YOUR INSTRUCTIONS
How would this sentence from the pension plans passage read in Spanish: "Both types of plans are heavily regulated and their characteristics are significantly affected by income-tax laws."

PAGE EXTRACT
** begin **

Another surface distinction between private defined-benefit and
defined-contribution plans is that workers generally do not contribute
a portion of their salary to the former plans. Nevertheless, pensions
are obviously valuable and the right way to think about these promised
benefits is that they are a form of worker pay like salary, except
that payment is delayed. In contrast, with a 401(k) plan the employee
contributes out of current salary and the employer’s contribution
is tied to the participation of the employee. Both types of plans
are heavily regulated and their characteristics are significantly
affected by income-tax laws.
Historical Sketch of Defined-Benefit Plans
Although the focus of my remarks is on private pension plans,
I begin with the Social Security System, given that Social Security
remains the main source of income for most U.S. retirees. Ninety
percent of those 65 and over receive Social Security benefits and
for 65 percent of these individuals Social Security accounts for
50 percent or more of their income. Yet, Social Security, like most
public pension programs, is under stress. According to the 2003
report by the Board of Trustees of the Social Security System, beginning
in 2018—a mere 15 years from now—tax receipts will be
insufficient to cover benefit payments. At some point, the United
States will most likely have to raise taxes and/or reduce benefits
to maintain the viability of the Social Security System.

** end **

SUPPLIED MATERIAL
** begin **

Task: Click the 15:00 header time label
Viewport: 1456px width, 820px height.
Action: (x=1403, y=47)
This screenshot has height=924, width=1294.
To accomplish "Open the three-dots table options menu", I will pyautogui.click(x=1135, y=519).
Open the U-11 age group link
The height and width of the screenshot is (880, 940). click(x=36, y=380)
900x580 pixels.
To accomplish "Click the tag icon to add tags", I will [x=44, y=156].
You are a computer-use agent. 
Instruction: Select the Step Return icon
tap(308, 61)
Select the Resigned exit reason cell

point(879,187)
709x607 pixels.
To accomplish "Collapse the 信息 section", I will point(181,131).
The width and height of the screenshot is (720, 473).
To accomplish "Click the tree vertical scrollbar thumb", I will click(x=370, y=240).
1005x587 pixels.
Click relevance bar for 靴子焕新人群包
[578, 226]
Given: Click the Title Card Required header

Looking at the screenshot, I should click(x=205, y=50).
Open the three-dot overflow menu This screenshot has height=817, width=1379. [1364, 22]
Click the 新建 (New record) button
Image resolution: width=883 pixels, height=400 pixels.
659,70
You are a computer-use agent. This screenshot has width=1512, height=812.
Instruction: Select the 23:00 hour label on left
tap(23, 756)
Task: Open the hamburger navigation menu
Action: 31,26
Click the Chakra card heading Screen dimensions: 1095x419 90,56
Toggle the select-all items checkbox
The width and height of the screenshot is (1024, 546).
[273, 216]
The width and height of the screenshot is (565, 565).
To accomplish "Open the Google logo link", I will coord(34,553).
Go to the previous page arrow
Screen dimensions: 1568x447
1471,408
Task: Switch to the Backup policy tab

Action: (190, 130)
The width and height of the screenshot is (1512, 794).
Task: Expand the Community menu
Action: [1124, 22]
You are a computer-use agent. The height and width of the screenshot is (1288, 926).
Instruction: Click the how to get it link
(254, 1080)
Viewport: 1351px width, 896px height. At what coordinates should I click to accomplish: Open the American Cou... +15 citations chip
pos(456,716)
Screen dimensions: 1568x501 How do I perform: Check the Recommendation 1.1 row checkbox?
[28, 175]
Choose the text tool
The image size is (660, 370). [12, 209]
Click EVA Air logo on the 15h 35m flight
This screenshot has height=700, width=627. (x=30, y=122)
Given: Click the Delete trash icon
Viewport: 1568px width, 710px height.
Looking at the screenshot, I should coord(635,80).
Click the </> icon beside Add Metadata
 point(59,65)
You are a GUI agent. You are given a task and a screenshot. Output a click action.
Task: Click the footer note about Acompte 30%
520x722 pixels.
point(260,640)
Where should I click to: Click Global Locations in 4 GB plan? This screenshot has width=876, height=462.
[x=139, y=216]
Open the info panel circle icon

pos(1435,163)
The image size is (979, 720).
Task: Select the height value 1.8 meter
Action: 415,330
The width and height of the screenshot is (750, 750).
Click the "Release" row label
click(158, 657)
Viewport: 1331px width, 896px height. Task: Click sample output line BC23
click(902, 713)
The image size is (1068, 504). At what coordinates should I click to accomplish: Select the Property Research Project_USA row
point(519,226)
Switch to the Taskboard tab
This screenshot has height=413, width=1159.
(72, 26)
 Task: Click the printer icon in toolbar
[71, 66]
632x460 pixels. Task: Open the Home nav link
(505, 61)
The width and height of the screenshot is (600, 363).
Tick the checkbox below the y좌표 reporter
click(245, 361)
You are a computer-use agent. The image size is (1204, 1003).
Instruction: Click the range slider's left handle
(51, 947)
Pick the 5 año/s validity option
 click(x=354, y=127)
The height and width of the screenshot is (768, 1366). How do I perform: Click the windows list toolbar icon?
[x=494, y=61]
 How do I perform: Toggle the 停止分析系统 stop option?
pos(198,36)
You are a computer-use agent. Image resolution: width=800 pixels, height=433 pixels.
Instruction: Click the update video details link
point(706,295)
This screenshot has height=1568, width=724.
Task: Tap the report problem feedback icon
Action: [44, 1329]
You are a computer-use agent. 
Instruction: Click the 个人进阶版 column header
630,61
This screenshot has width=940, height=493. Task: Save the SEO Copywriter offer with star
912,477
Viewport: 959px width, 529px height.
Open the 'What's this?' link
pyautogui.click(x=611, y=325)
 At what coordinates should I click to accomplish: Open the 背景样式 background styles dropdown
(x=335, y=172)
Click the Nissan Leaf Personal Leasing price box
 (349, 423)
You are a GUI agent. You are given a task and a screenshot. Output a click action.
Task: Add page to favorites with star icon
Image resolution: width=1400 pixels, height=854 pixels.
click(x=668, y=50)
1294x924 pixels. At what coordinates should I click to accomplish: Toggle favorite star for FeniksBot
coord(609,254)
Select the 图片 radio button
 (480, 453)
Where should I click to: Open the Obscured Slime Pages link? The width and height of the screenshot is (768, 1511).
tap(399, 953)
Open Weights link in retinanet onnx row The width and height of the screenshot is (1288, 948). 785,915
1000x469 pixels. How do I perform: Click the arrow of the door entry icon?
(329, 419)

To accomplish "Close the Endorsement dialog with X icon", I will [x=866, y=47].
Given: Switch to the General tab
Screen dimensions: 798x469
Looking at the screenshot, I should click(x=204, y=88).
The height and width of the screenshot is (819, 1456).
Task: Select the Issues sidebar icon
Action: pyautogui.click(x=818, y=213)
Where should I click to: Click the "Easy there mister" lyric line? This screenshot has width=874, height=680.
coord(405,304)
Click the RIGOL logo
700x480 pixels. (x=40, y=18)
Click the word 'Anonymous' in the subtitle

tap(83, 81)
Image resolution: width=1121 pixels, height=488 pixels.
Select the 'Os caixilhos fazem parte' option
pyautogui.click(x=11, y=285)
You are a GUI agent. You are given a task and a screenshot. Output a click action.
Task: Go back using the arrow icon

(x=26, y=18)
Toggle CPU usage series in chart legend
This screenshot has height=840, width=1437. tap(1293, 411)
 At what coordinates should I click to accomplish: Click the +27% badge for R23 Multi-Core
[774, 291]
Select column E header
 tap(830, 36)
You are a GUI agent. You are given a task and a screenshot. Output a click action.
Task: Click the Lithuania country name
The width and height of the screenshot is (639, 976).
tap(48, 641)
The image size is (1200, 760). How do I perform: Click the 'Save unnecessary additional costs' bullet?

** end **

ANSWER TO THIS TASK
Ambos tipos de planes están fuertemente regulados y sus características se ven afectadas de manera significativa por las leyes del impuesto sobre la renta.